Arm made various enhancements to the front-end of the A720. The first one is the reduction in mispredict penalty. Here Arm says it has shaved a whole cycle – down from 12 on the Cortex-A715 which was said to provide significant real-world application benefits. The second improvement deals with predictions. Arm spent quite a bit of time improving the Cortex-A7xx series branch predictions over the past few generations. Starting with the Cortex-A710, the big core was capable of predicting two unconditional branches per cycle. Last generation, designers enhanced that to fully support support conditional branches as well. Here, in the Cortex-A720, Arm improved the 2-taken branch prediction further. Arm says that structural optimizations were made in order to improve efficiency while also simultaneously substantially reducing the power without impacting performance.
On the back-end of the Cortex-A720, Arm says it piplined the FDIV/FSQRT unit. The end product is no meaningful area impact while providing substantial performance improvement. Data transfers between the FP/Vector unit to the integer units have also been optimized, reducing latency. Transfer speeds between the vector and the general-purpose register files were equally optimized. The Cortex-A720 also improved store data latencies with earlier availability.
On the memory size, the Cortex-A720 reduced the L2 cache hit latency to 9 cycles, down from 10 in the Cortex-A715. Prefetchers are a continuing improvement path for Arm. In the Cortex-A720, Arm said it has added a new L2 spatial-prefetch engine. Overall, Arm said it made generational accuracy/coverage improvements to existing prefetchers.
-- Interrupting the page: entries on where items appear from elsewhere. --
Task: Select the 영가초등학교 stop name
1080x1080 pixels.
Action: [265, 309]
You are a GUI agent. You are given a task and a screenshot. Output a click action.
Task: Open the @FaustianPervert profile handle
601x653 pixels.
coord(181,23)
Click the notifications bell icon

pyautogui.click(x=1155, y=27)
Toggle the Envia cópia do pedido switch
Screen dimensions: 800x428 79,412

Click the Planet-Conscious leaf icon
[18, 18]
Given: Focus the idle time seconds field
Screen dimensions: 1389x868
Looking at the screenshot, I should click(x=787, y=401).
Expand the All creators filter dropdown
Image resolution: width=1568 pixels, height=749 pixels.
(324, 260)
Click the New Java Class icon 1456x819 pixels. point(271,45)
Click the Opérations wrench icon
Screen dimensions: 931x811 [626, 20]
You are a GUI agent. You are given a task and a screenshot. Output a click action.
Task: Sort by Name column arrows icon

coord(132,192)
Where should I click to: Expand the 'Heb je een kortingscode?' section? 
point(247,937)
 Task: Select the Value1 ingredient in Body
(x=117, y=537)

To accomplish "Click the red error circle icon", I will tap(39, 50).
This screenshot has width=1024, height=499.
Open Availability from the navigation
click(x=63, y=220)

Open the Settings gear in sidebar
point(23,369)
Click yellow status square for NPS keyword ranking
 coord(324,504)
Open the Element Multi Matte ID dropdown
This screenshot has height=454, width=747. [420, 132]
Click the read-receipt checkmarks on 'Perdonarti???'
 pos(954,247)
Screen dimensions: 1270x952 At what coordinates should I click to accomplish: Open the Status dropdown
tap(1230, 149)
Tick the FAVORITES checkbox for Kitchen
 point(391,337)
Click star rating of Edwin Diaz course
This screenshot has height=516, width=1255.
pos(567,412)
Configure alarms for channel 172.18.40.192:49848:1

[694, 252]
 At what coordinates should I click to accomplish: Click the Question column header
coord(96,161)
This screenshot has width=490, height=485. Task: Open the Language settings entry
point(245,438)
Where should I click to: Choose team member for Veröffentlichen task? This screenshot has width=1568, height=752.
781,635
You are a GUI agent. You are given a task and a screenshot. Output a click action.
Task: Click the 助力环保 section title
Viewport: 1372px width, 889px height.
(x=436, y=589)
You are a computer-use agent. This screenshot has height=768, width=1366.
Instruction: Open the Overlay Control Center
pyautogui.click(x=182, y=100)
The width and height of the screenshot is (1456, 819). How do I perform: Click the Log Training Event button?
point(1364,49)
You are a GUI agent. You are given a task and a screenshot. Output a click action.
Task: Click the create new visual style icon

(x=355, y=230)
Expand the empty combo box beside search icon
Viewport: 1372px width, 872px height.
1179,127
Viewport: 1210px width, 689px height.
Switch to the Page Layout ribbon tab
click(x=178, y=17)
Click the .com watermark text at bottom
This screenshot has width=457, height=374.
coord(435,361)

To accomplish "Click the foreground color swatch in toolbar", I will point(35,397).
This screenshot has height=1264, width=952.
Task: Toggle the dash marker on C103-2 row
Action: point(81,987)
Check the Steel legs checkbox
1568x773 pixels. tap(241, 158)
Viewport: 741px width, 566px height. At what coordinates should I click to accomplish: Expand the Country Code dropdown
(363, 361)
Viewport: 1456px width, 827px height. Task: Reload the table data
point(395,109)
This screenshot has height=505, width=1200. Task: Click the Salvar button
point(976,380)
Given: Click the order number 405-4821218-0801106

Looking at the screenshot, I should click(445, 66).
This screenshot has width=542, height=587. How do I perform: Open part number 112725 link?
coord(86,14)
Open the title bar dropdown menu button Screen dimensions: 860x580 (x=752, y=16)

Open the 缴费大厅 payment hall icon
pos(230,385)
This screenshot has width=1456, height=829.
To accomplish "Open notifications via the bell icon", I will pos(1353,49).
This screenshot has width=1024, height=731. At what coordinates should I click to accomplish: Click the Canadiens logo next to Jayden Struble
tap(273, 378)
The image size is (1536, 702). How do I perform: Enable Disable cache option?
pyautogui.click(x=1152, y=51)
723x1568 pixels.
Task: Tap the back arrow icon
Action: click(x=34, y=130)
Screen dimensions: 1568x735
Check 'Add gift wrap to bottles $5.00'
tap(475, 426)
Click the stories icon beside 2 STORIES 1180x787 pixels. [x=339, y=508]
One interesting change that came with the new Cortex-A720 is a dual configuration. The Cortex-A720 comes in an area-optimize configuration as well as the full configuration. Under the area-optimized configuration, the Cortex-A720 offers no area cost compared to the Cortex-A78 while offering a ten percent improvement. Under the full configuration, the Cortex-A720 offers up to 20% improvement in energy efficiency over the Cortex-A715, albeit at higher area cost.